Describe the process of preparing an investigation team.

Before you initiate the search and seizure of digital evidence at incident or crime scenes, you must review all the available facts, plans, and objectives with the investigation team you have assembled. The goal of scene processing is to collect and secure digital evidence successfully. The better prepared you are, the fewer problems you encounter when you carry out the plan to collect data.

Keep in mind that digital evidence is volatile. Develop the skills to assess the facts quickly, make your plan, gather the needed resources, and collect data from the incident or crime scene. In some digital investigations, responding slowly might result in the loss of important evidence for the case.

How can you secure a computer incident or crime scene?

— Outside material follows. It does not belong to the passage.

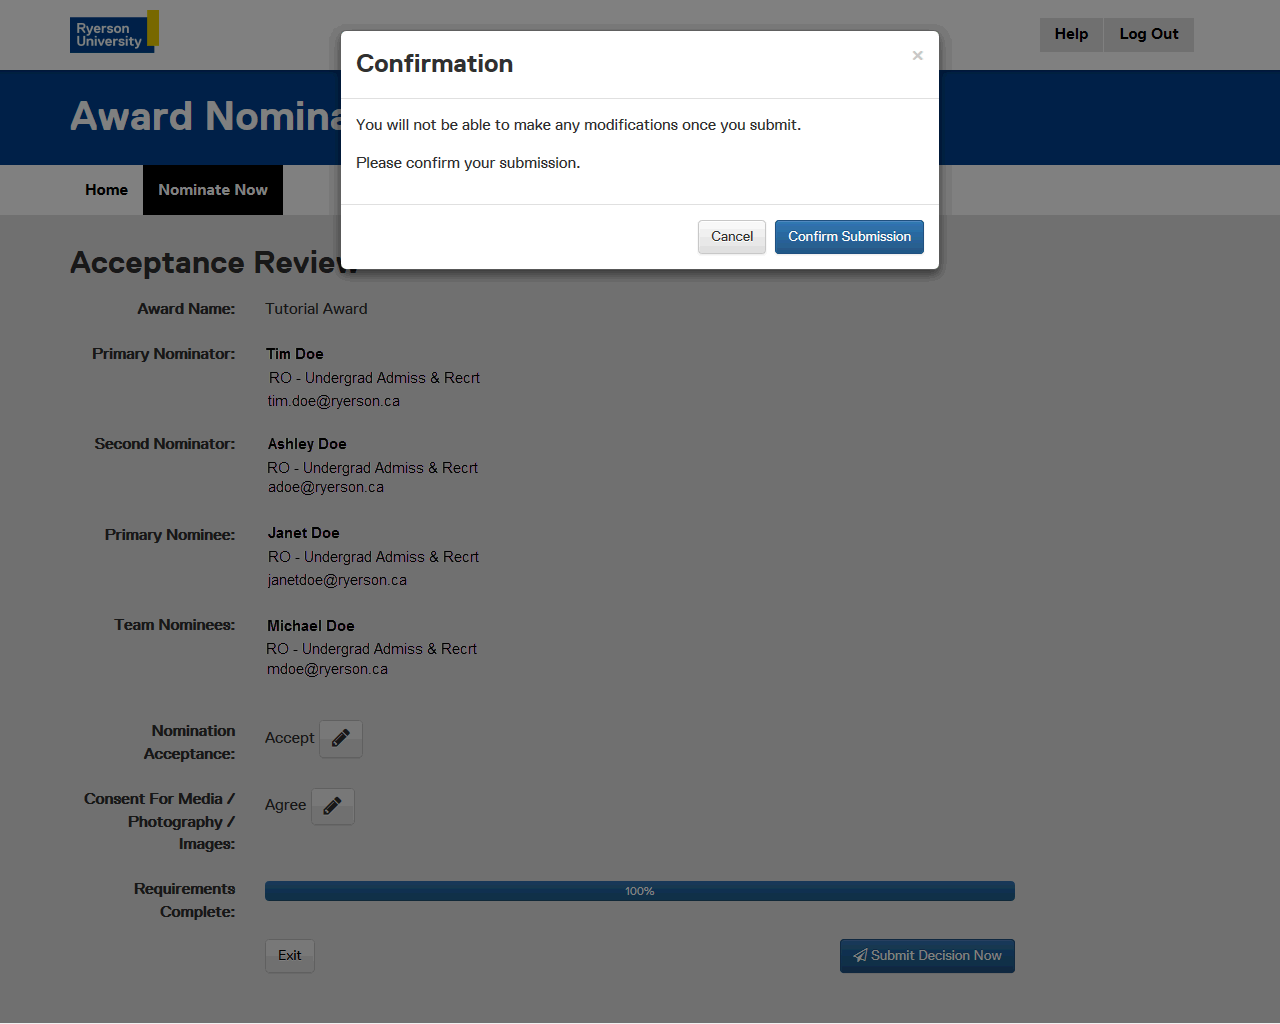Edit the media consent with pencil icon

[333, 806]
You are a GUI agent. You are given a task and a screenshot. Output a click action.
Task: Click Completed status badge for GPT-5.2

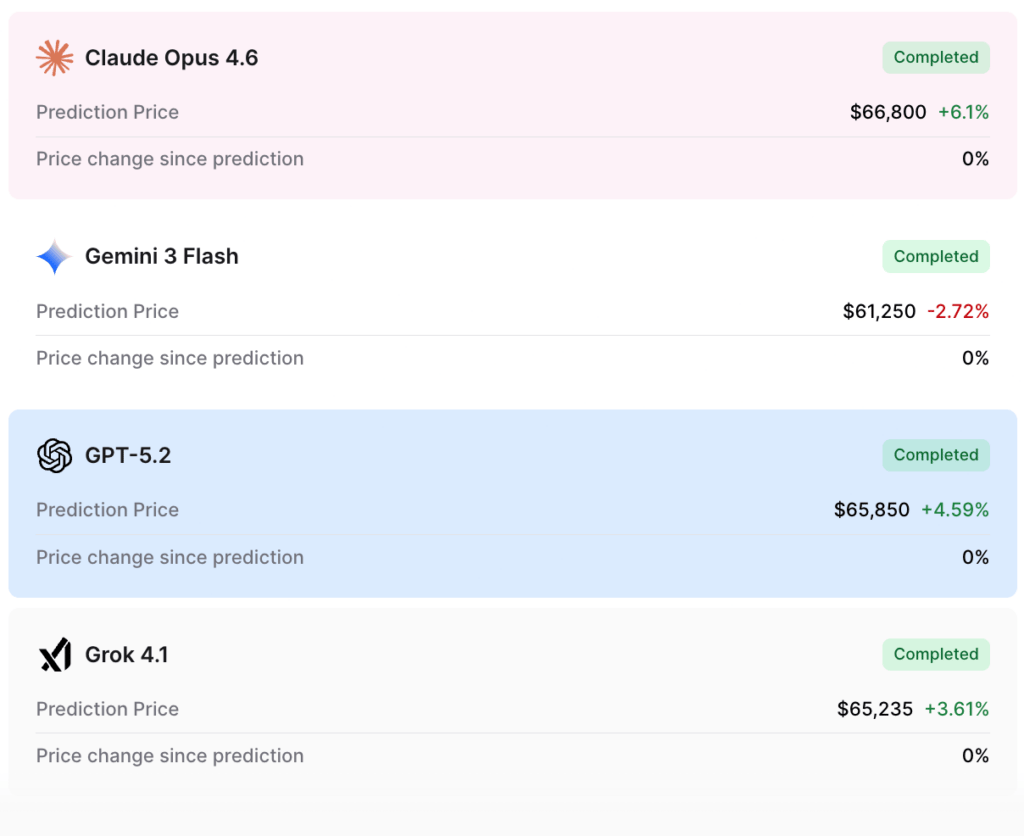pyautogui.click(x=936, y=455)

Investigators secure an incident or crime scene to preserve the evidence and to keep information about the incident or crime confidential. Information made public could jeopardize the investigation. If you're in charge of securing a digital incident or crime scene, use barrier tape to prevent bystanders from entering the scene accidentally, and ask police officers or security guards to prevent others from entering the scene or taking photos and videos with smartphones and other digital devices. Legal authority for an incident scene includes trespassing violations; for a crime scene, it includes obstructing justice or failing to comply with a police officer. Access to the scene should be restricted to only those people who have a specific reason to be there. The reason for the standard practice of securing an incident or crime scene is to expand the area of control beyond the scene's immediate location. In this way, you avoid overlooking an area that might be part of the scene. Shrinking the scene's perimeter is easier than expanding it.

Give some guidelines on how to video record a computer incident or crime scene.

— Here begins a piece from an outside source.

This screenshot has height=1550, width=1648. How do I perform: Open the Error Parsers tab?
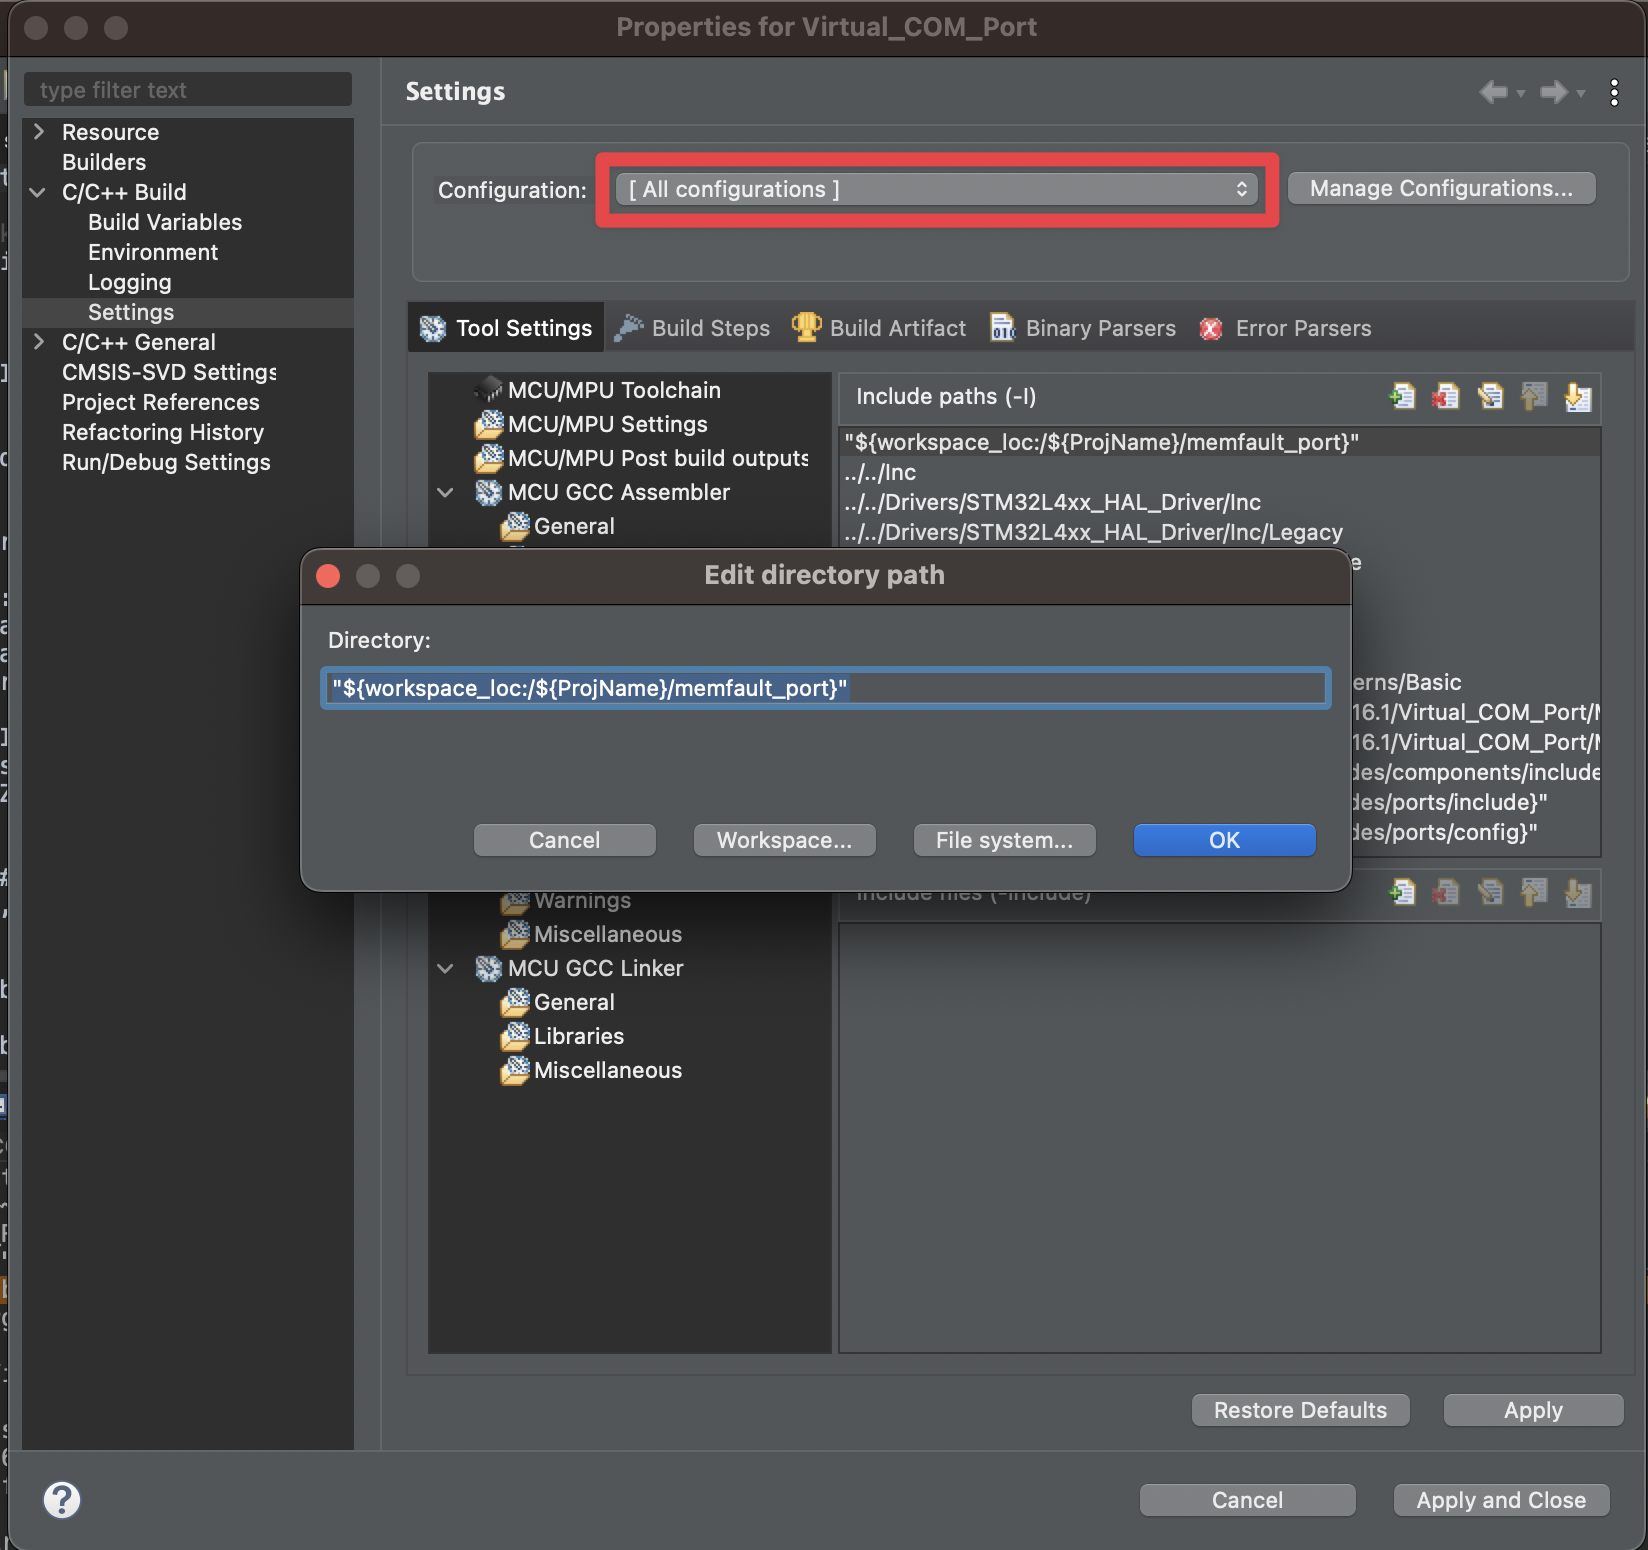1286,328
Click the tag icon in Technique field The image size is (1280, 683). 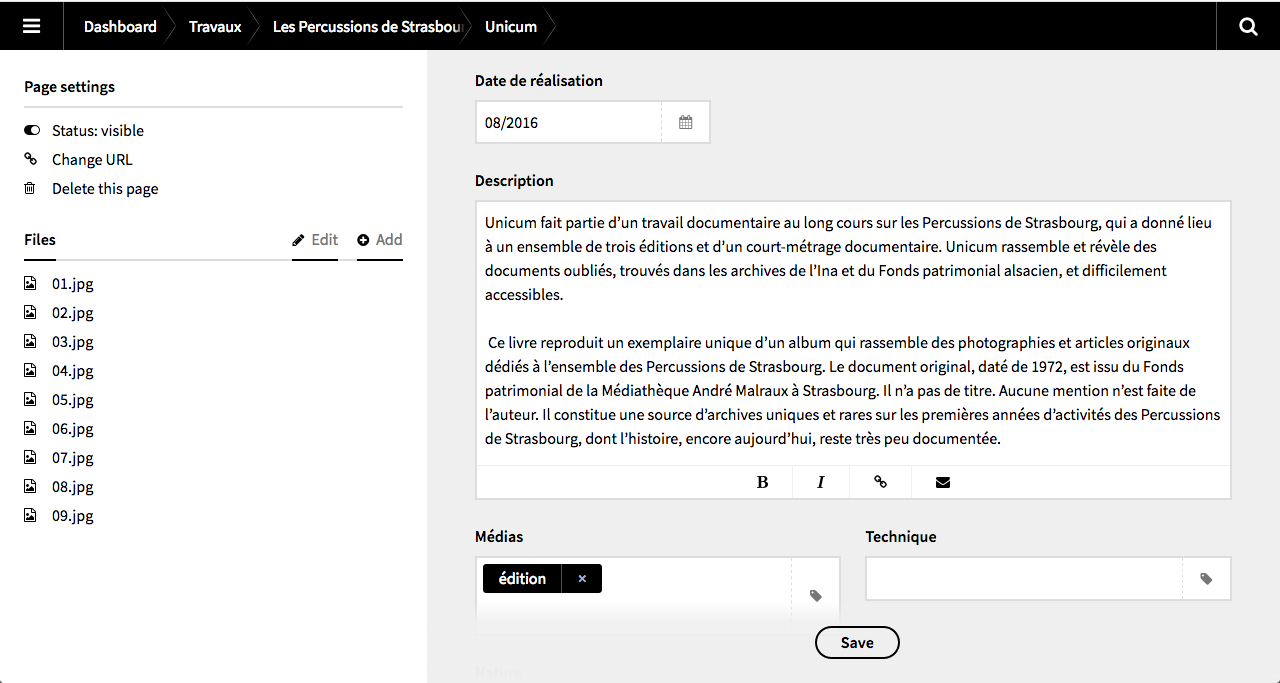point(1206,579)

Take video and still recordings of the area around the computer or digital device. Start by recording the overall scene, and then record details with close-up shots, including the back of all computers. Before recording the back of each computer, place numbered or lettered labels on each cable to help identify which cable is connected to which plug, in case you need to reassemble components at the lab. Make sure you take close-ups of all cable connections, including keyloggers (devices used to log keystrokes) and dongle devices used with software as part of the licensing agreement. Record the area around the computer, including the floor and ceiling, and all access points to the computer, such as doors and windows. Be sure to look under any tables or desks for anything taped to the underside of a table or desk drawer or on the floor out of view. If the area has ceiling panels—false ceiling tiles—remove them and record that area, too. Slowly pan or zoom the camera to prevent blurring in the video image, and maintain a camera log for all shots you take.

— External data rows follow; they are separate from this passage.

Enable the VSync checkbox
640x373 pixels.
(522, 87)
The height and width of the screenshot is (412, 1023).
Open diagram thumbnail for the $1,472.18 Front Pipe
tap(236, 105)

Describe how to use a journal when processing a major incident or crime scene.

Keep a journal to document your activities. Include the date and time you arrive on the scene, the people you encounter, and notes on every important task you perform. Update the journal as you process the scene. With mobile devices, you can easily record a log of what you're doing; just be sure to check who has access to your mobile device.

What should you do when working on an Internet investigation and the suspect's computer is on?

If you're working on a network or Internet investigation and the computer is on, save data in any current applications as safely as possible and record all active windows or shell sessions. Don't examine folders or network connections or press any keys unless it's necessary. For systems that are powered on and running, photograph the screens. If windows are open but minimized, expanding them so that you can photograph them is safe. As a precaution, write down the contents of each window.